■ Document segment:
________________________
In June 2022, the U.S. Supreme Court ruled in Dobbs v. Jackson Women’s Health Organization that the Constitution does not protect a right to abortion, overturning Roe v. Wade and returning the authority to regulate abortion to the states. The Dobbs decision did more than alter constitutional law. It gave Democratic candidates and voters a concrete, emotional issue that drove turnout. Combine that with Republican hubris and a parade of lackluster GOP candidates, and Dobbs helped Democrats defy historical political trends and retain the Senate and limit their losses in the House even as inflation soared and the president’s approval ratings tanked in the midterms. Abortion, weaponized as a rallying cry, became a concrete, emotional motivator that moved previously soft supporters and independents to the polls.
________________________
(Entries on target coordinates)
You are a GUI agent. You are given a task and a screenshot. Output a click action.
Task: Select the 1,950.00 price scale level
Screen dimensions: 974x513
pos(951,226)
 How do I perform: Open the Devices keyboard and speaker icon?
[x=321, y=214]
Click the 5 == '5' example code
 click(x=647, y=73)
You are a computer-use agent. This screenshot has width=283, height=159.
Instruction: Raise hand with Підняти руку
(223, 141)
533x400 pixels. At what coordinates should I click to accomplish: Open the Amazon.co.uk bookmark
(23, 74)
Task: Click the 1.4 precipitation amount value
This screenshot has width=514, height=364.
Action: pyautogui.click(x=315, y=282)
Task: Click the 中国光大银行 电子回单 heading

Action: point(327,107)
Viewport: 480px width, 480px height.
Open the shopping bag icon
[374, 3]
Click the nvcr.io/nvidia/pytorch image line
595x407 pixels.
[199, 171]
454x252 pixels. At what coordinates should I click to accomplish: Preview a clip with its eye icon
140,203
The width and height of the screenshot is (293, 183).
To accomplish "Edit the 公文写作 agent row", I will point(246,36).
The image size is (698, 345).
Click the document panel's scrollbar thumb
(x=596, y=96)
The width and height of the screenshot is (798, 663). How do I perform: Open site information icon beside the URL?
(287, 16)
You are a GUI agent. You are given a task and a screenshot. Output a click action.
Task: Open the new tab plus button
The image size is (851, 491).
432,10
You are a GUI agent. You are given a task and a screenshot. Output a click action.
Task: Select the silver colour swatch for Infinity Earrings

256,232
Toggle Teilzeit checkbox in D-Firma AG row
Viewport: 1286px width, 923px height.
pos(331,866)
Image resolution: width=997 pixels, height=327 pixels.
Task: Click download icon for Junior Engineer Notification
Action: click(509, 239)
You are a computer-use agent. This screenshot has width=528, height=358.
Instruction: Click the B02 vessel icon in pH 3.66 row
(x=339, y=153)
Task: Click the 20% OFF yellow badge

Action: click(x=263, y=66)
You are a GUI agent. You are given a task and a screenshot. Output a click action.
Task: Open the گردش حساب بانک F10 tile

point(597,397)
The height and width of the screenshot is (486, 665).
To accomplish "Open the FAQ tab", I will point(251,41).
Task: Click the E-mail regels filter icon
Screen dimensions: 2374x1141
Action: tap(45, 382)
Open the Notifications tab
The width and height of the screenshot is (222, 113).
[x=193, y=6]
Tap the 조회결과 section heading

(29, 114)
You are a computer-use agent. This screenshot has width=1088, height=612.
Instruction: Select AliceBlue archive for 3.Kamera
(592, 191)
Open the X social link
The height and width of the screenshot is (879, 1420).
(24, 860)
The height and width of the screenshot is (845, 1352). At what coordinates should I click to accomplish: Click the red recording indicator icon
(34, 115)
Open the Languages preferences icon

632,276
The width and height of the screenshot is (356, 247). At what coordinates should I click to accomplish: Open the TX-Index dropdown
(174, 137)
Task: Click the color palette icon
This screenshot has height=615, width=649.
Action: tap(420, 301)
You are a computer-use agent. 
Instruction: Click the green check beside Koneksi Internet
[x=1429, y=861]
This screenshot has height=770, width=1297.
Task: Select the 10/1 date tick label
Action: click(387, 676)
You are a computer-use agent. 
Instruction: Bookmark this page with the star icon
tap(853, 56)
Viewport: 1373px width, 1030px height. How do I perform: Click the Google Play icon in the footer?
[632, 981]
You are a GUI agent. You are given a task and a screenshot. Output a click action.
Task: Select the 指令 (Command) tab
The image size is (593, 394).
________________________
■ Your objective: Extend the passage on the Dobbs decision and the midterm elections, picking up after its last sentence. The rows bear no relation to the passage on the Dobbs decision and the midterm elections.

■ The response:
Now, the pendulum is swinging the other way in 2026. Democrats are doubling down on socialism, parading candidates who wear the label with pride. Those candidates may be winning primaries in deep blue seats, but here’s the reality: Democrats are jumping to the wrong conclusion about socialists winning in far-left progressive enclaves. Overall, Americans reject socialism. Gallup data from late 2025 found only 39 percent of Americans hold a positive view of socialism, with Republican support at just 14 percent, and 45 percent said they would be unwilling to vote for a socialist candidate. Communism fares even worse, with support barely scraping double digits and mostly among the indoctrinated youth. These numbers create conditions for a backlash that mirrors Dobbs, but this time the energy favors Republicans.
Democrat gubernatorial contender Francesca Hong has fully embraced the socialist label. Her campaign highlights progressive priorities directly aligned with Democratic Socialists of America talking points: expanded government programs that claim to be “free” and replace private competition, green-energy fantasies, higher taxes on working families and businesses, and a strong “defund and abolish the police and prisons” message. She has celebrated endorsements from U.S. Rep. Ilhan Omar, a figure long associated with the party’s most left-wing faction, and Our Wisconsin Revolution, a progressive grassroots offshoot of the Bernie Sanders presidential campaign.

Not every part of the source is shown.